* [STATED EXERCISE]:
Copy out every one of the following rows word for word, omitting the pictures.
──────── MATERIAL PROVIDED
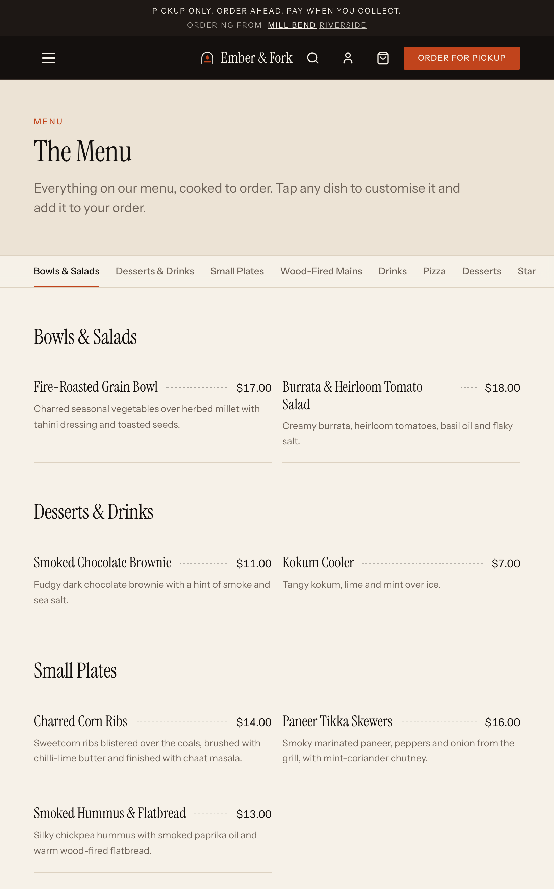Open the Paneer Tikka Skewers item
The height and width of the screenshot is (889, 554).
[x=401, y=742]
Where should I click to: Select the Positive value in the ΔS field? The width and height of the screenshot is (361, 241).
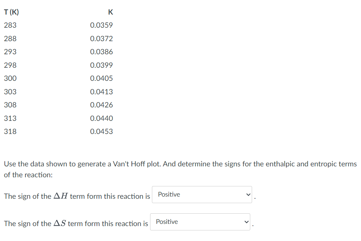tap(166, 221)
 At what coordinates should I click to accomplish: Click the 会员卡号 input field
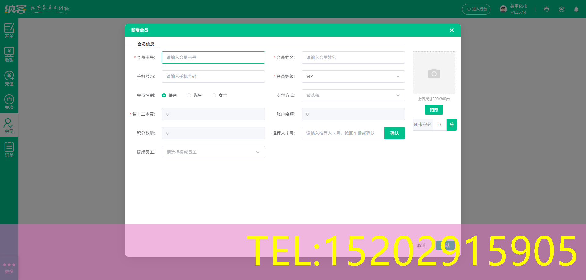pos(213,58)

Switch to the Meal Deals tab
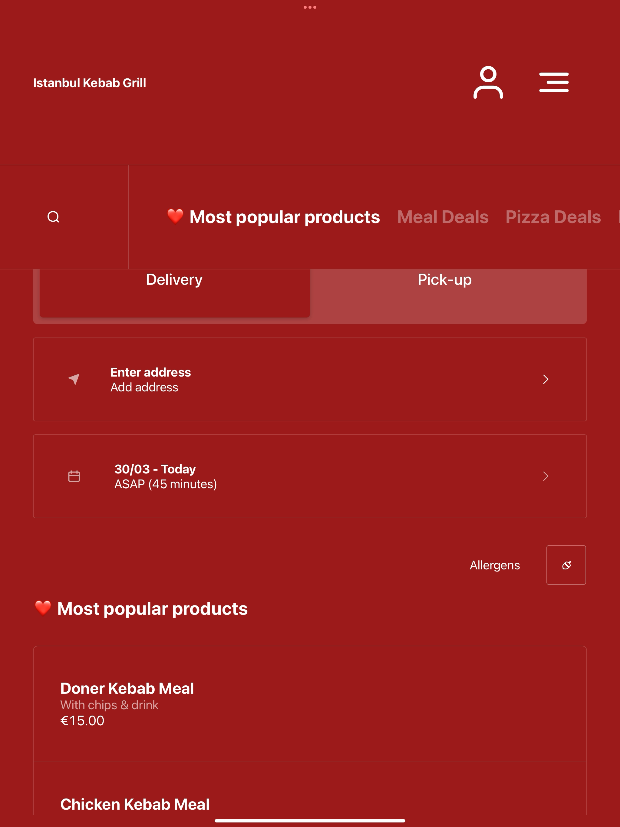click(443, 217)
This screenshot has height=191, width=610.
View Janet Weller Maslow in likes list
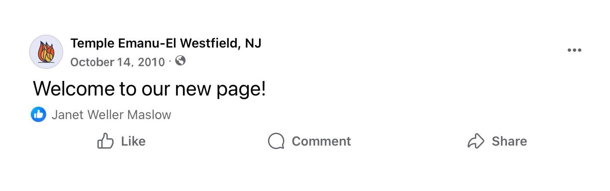111,115
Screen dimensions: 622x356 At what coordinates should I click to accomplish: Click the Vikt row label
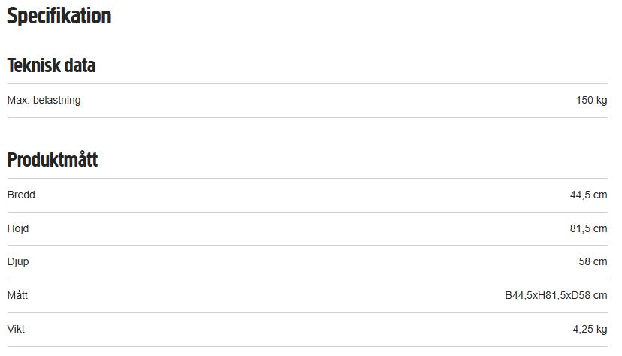16,329
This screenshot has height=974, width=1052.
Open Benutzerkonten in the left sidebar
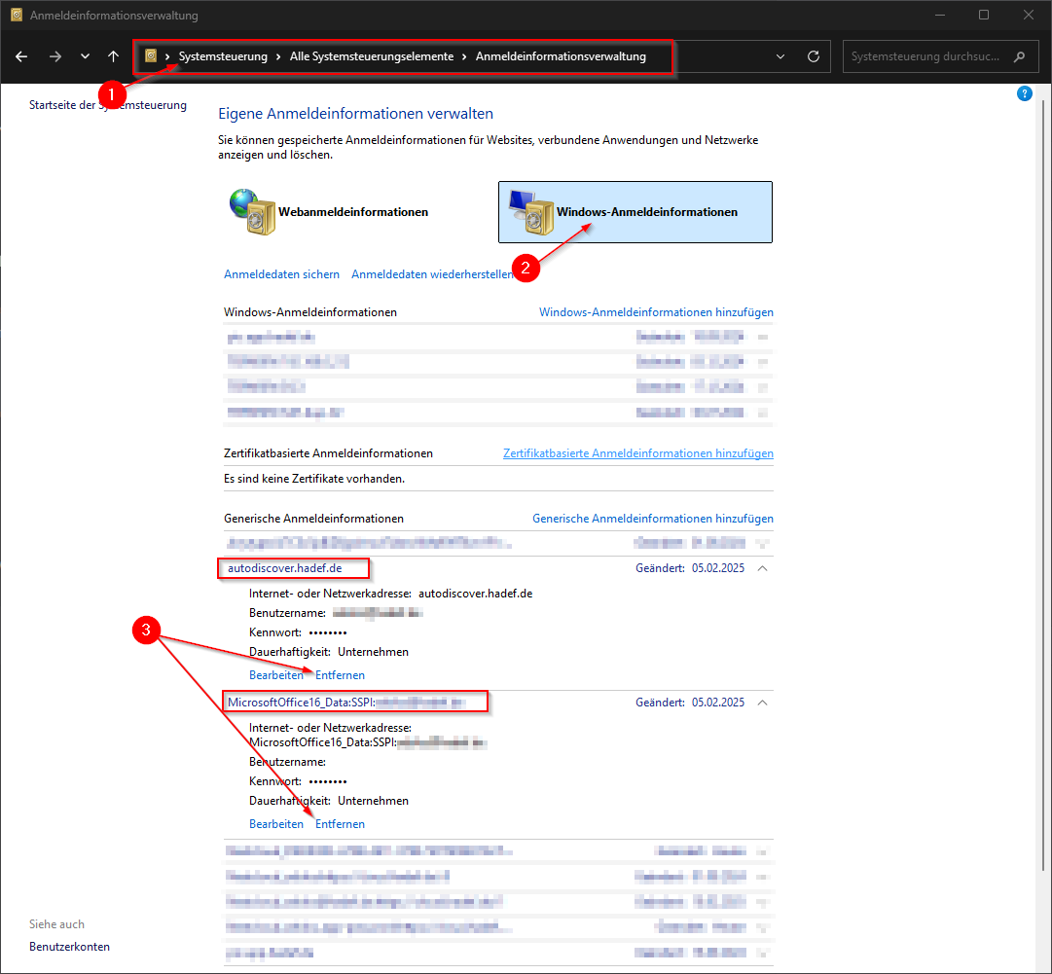pos(69,947)
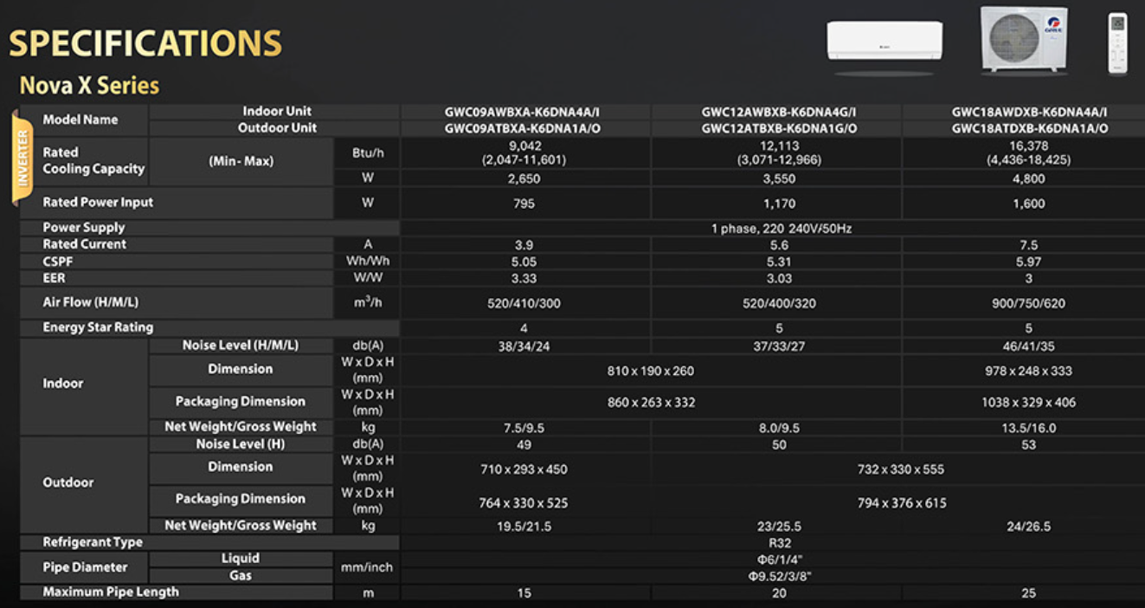Click the Maximum Pipe Length row label
Viewport: 1145px width, 608px height.
[111, 592]
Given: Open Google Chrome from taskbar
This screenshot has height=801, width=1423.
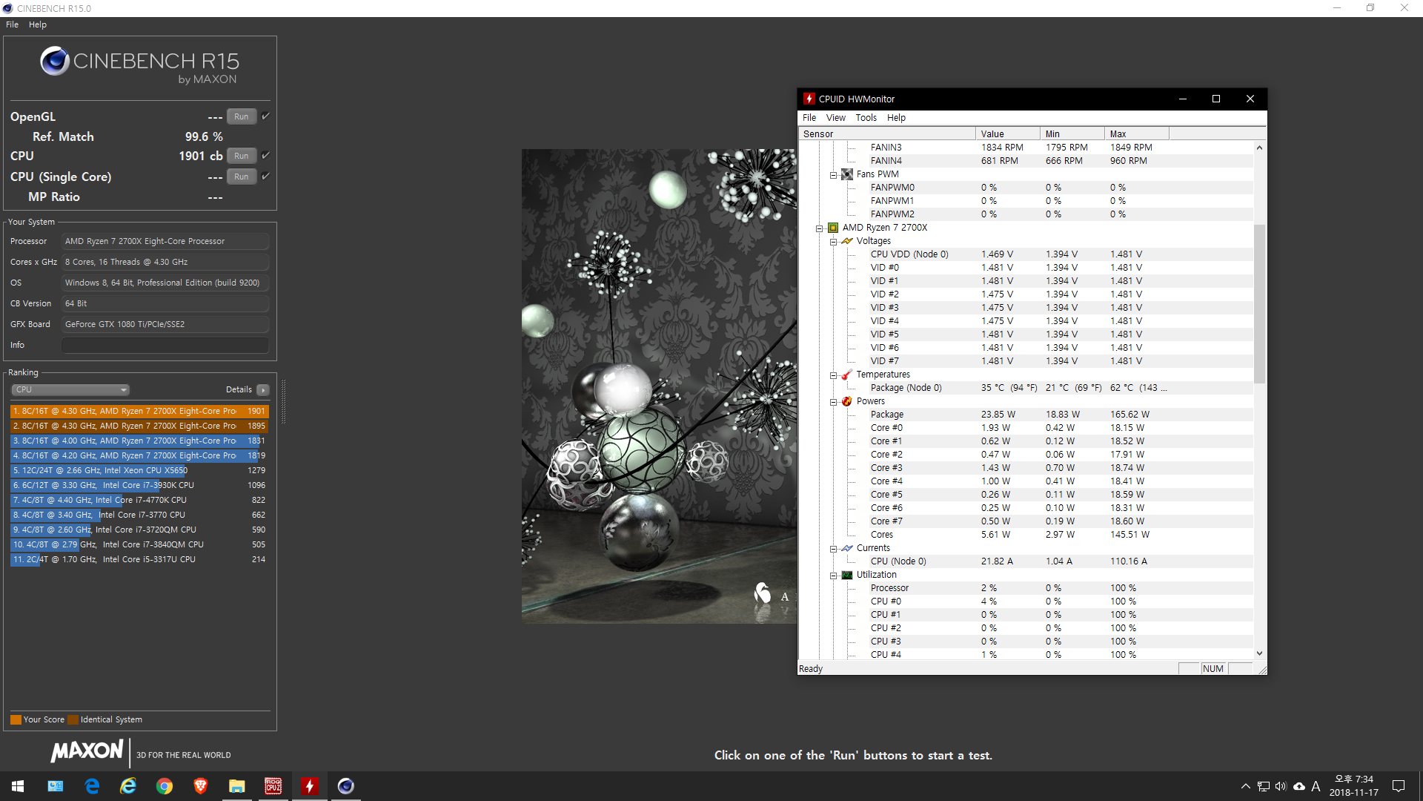Looking at the screenshot, I should click(x=165, y=786).
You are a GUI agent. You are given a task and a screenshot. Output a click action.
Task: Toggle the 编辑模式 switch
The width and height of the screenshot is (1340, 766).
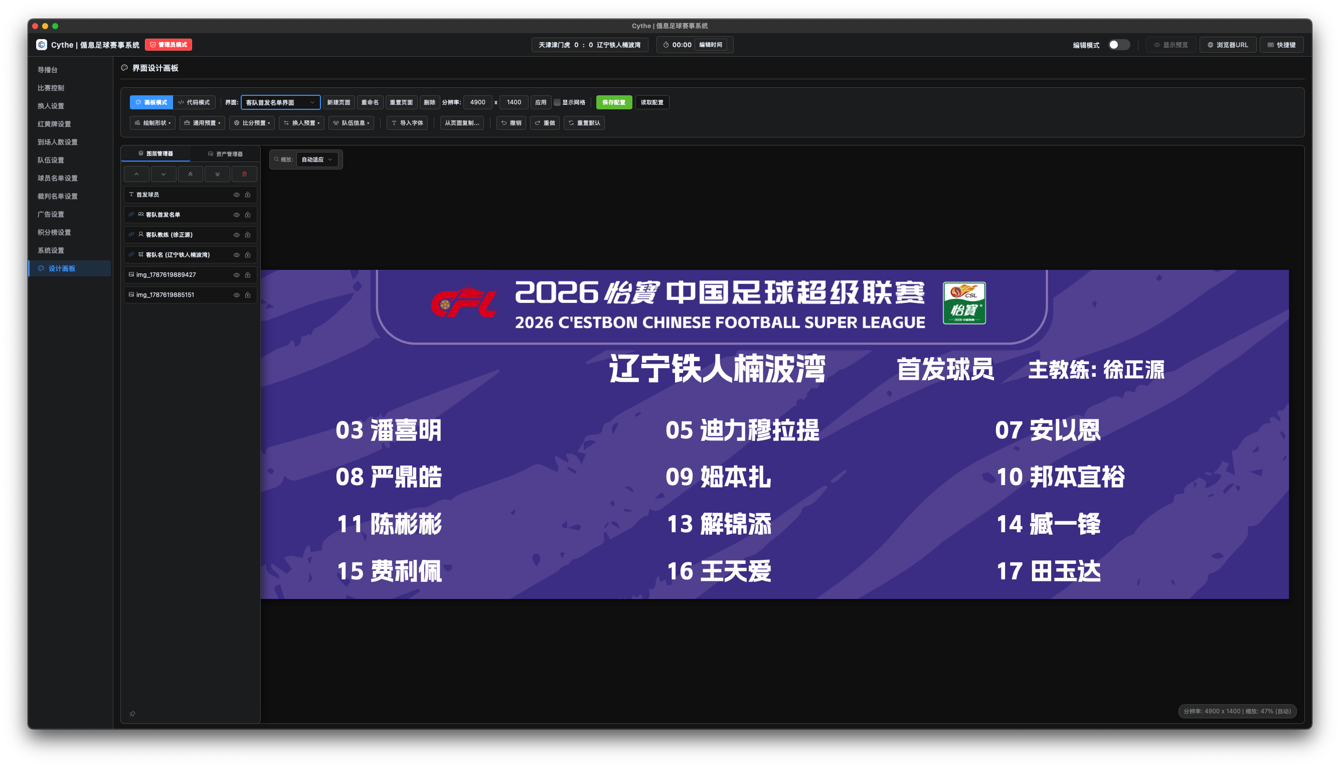click(1119, 45)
────────────────
* [COMPLETED TASK]:
Open the Paneer Tikka Skewers item
The height and width of the screenshot is (889, 554).
[x=401, y=742]
Where should I click to: Select the Positive value in the ΔS field? The width and height of the screenshot is (361, 241).
tap(166, 221)
 At what coordinates should I click to accomplish: Click the 会员卡号 input field
pos(213,58)

Switch to the Meal Deals tab
click(443, 217)
This screenshot has height=191, width=610.
View Janet Weller Maslow in likes list
111,115
Screen dimensions: 622x356 At what coordinates should I click to accomplish: Click the Vikt row label
16,329
This screenshot has height=974, width=1052.
Open Benutzerkonten in the left sidebar
pos(69,947)
Click the Maximum Pipe Length row label
Viewport: 1145px width, 608px height.
[111, 592]
Given: Open Google Chrome from taskbar
This screenshot has height=801, width=1423.
Looking at the screenshot, I should click(x=165, y=786).
You are a GUI agent. You are given a task and a screenshot. Output a click action.
Task: Toggle the 编辑模式 switch
The width and height of the screenshot is (1340, 766).
click(1119, 45)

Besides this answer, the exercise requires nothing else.